Cuma Curahan Rumeut (CuCuRuT)


human-vs-robot-13.jpg

Kali ini tanpa salam ah, bukan kah kau bosen mendengar nya? Atau justru menyenangkan mengulang kalimat-kalimat yang sama. Aku tidak, bahkan bahasa yang ku gunakan (Indonesia) harus kuperbarui sendiri, dengan kata-kata olahan sendiri, serta memaksa orang secara lembut mengerti bahasa-bahasa baru yang kugunakan.

Perkembangan bahasa memang aneh, tidak ada penemu dan pemusnah, meski disadari atau tidak, bahasa Indonesia berkurang dan bertambah. Entah orang menyebut bahasa alay, dengan menambahkan/memangkas huruf-huruf dalam kata. Santai berubah jadi Sans, Langsung berubah menjadi Sung, dll.

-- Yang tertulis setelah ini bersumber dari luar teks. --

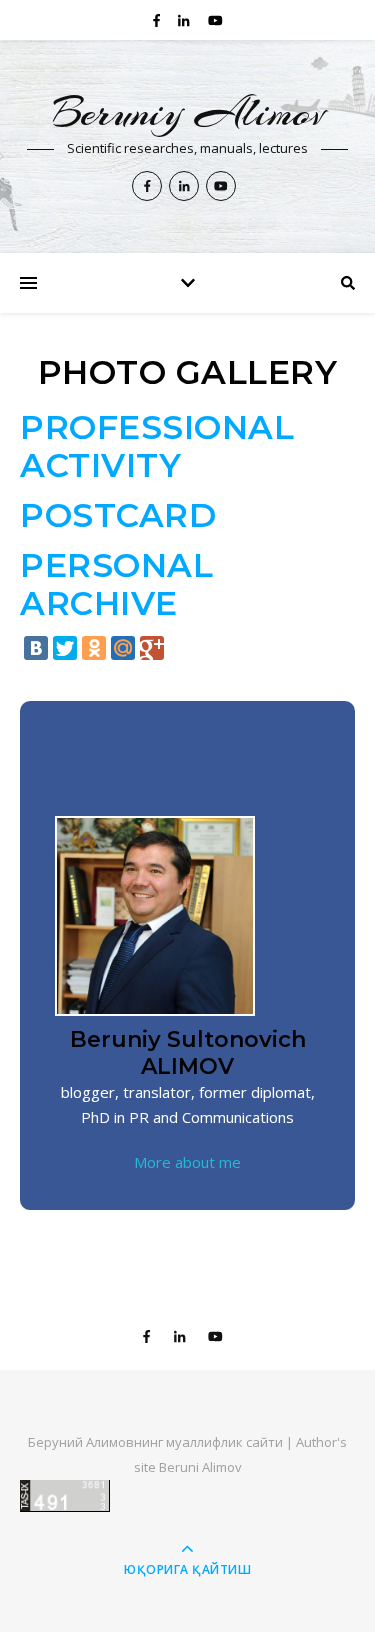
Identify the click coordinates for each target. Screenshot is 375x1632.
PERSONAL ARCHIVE (116, 584)
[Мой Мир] (123, 648)
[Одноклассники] (94, 648)
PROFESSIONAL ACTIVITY (157, 446)
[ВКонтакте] (36, 648)
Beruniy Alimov (188, 112)
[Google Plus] (152, 648)
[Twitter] (65, 648)
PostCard (118, 515)
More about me (187, 1162)
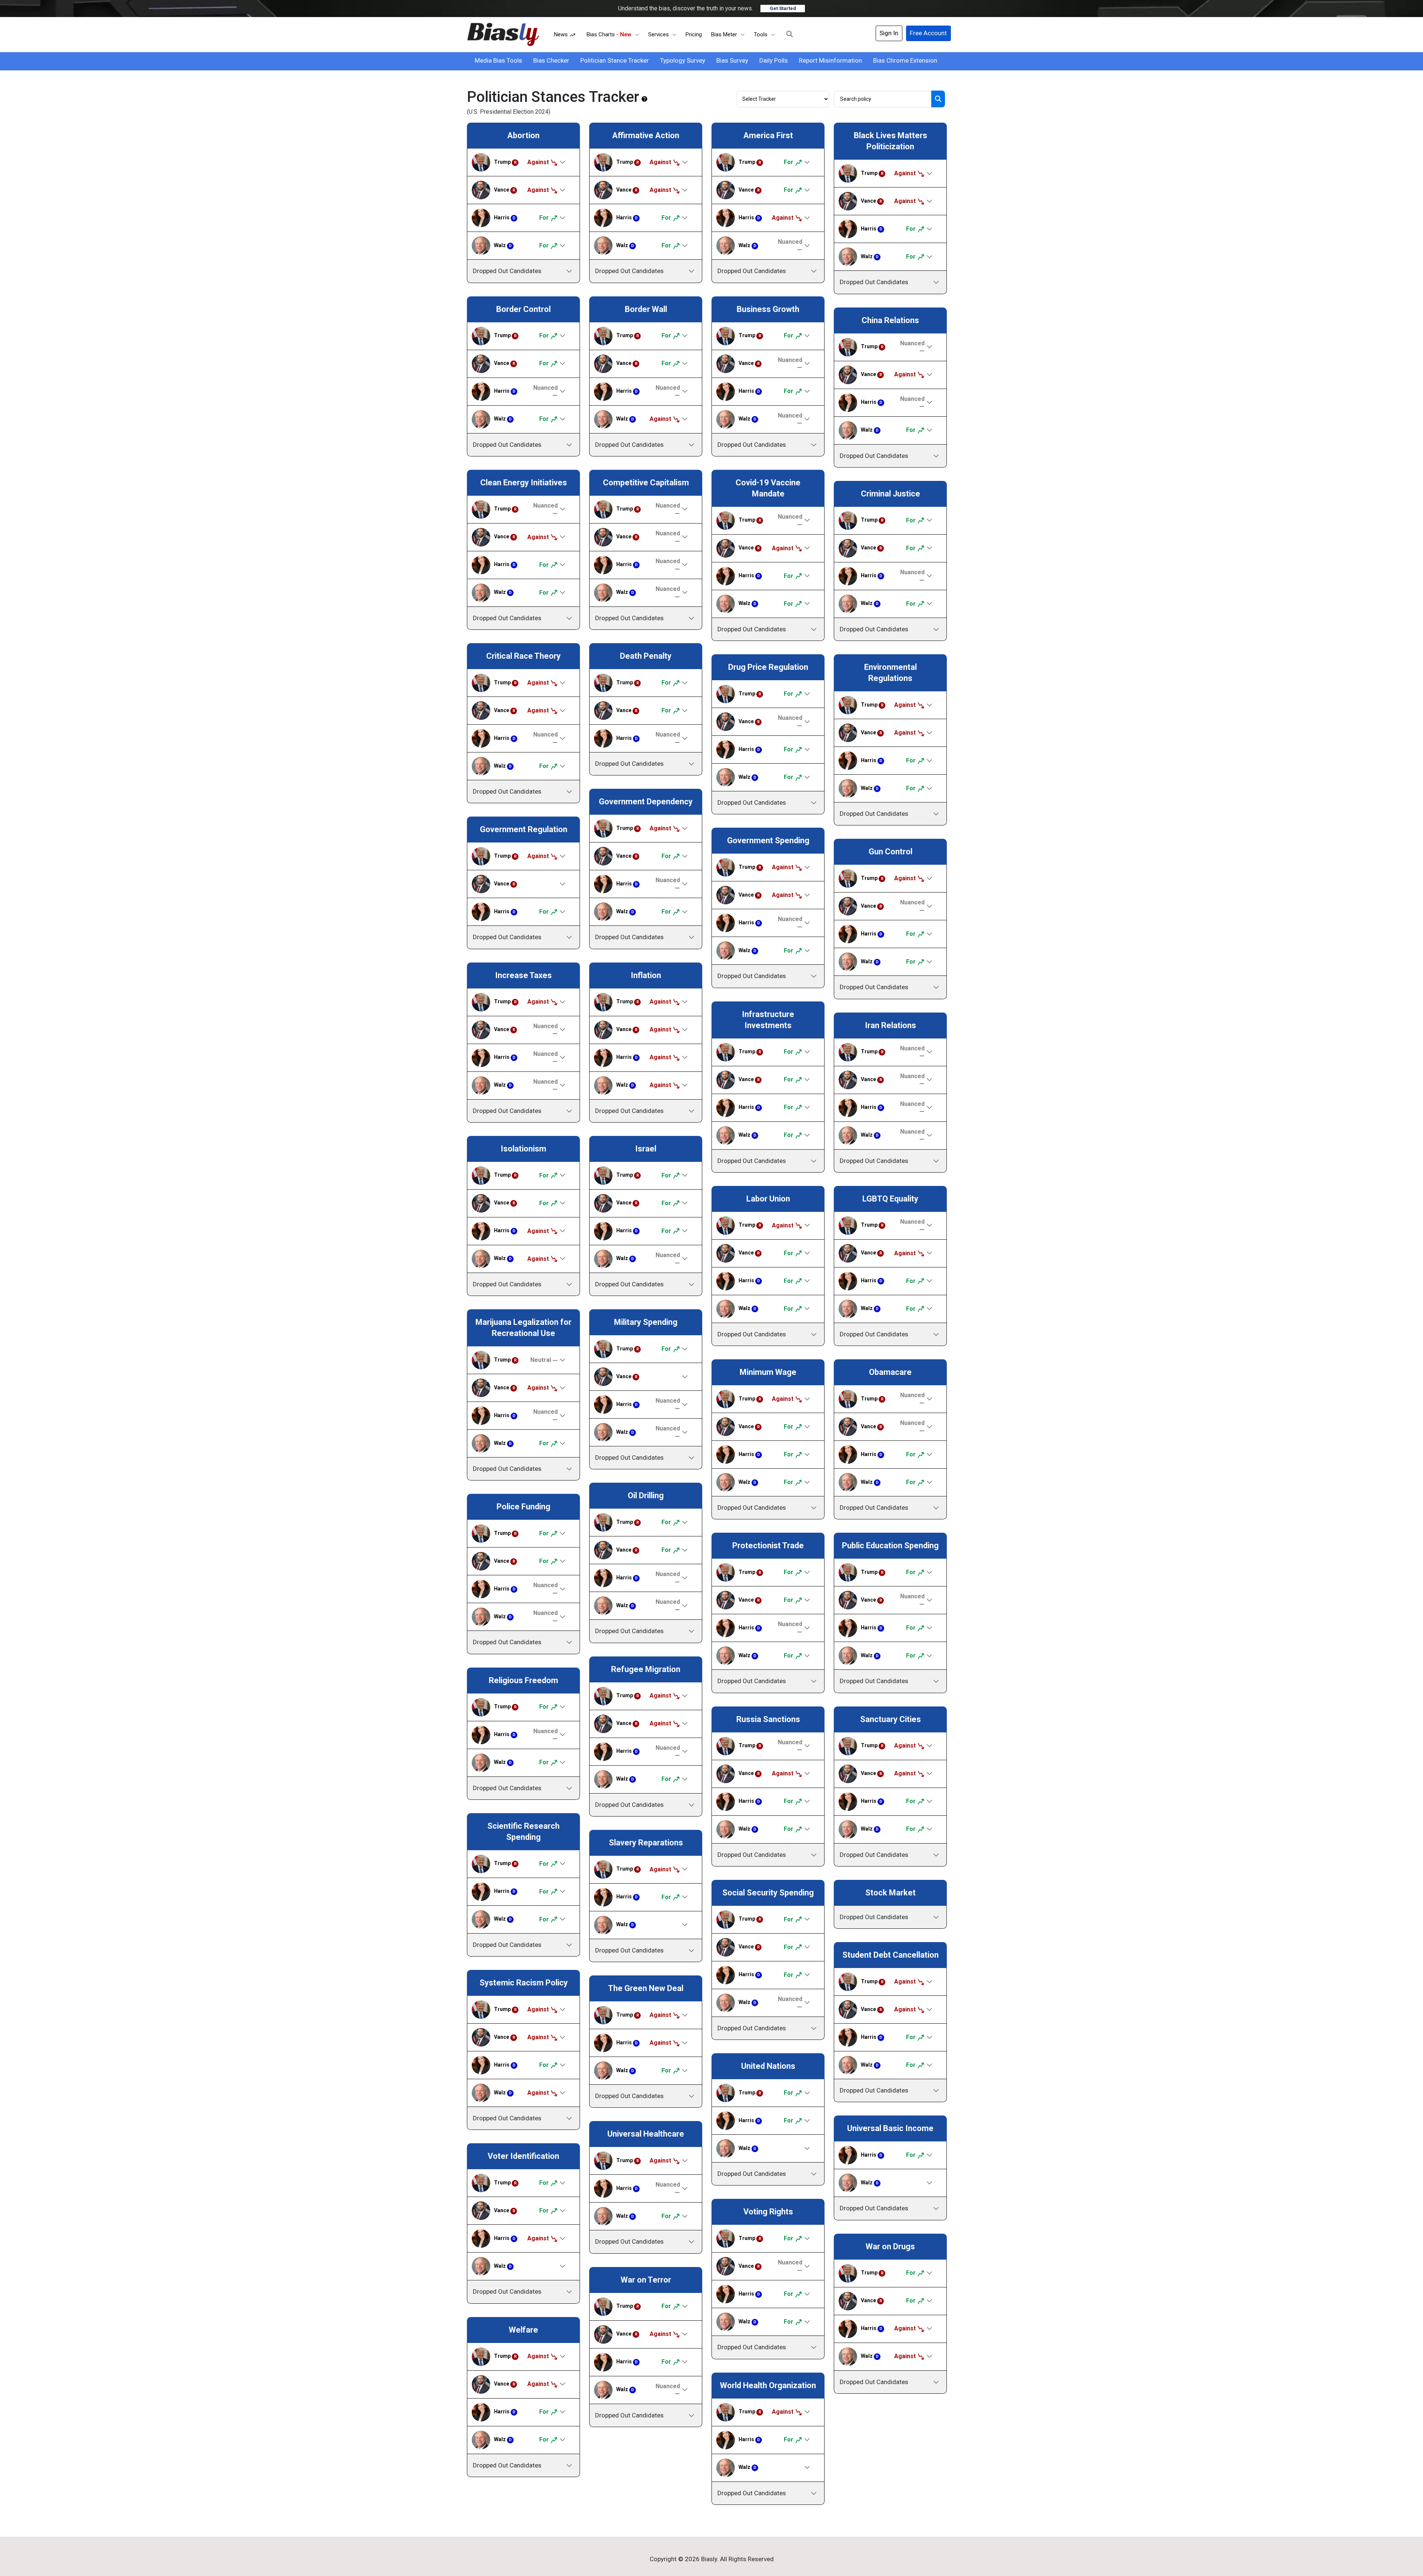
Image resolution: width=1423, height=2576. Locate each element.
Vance (504, 190)
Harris (504, 217)
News (561, 34)
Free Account (928, 33)
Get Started (783, 8)
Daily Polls (773, 60)
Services (658, 34)
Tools (760, 34)
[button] (789, 34)
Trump (505, 162)
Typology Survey (682, 60)
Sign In (888, 33)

Tapi beberapa orang menyukai pemusnah bahasa! Import bahasa inggris, yunani,roma,arab dan-lain-lain terus mengidap. Meski kita tahu bahwa bahasa Indonesia sejak dahulu memang bahasa serapan. Tapi.. ah sudahlah

Aku selalu berfikir berbeda, mengapa?

Berbeda dengan yang lain. Terkadang aku bisa sama, tapi sungguh membosankan.
Aku cepat bosen dan haus informasi.
Namun harus kusadari, informasi yang melimpah seakan-akan membuat informasi benar/salah bercampur. Fakta dan Dusta dalam satu cangkir tanpa bisa dibedakan.  Tapi bagaimana lagi, kita akan kehausan jika cangkir itu tidak diminum.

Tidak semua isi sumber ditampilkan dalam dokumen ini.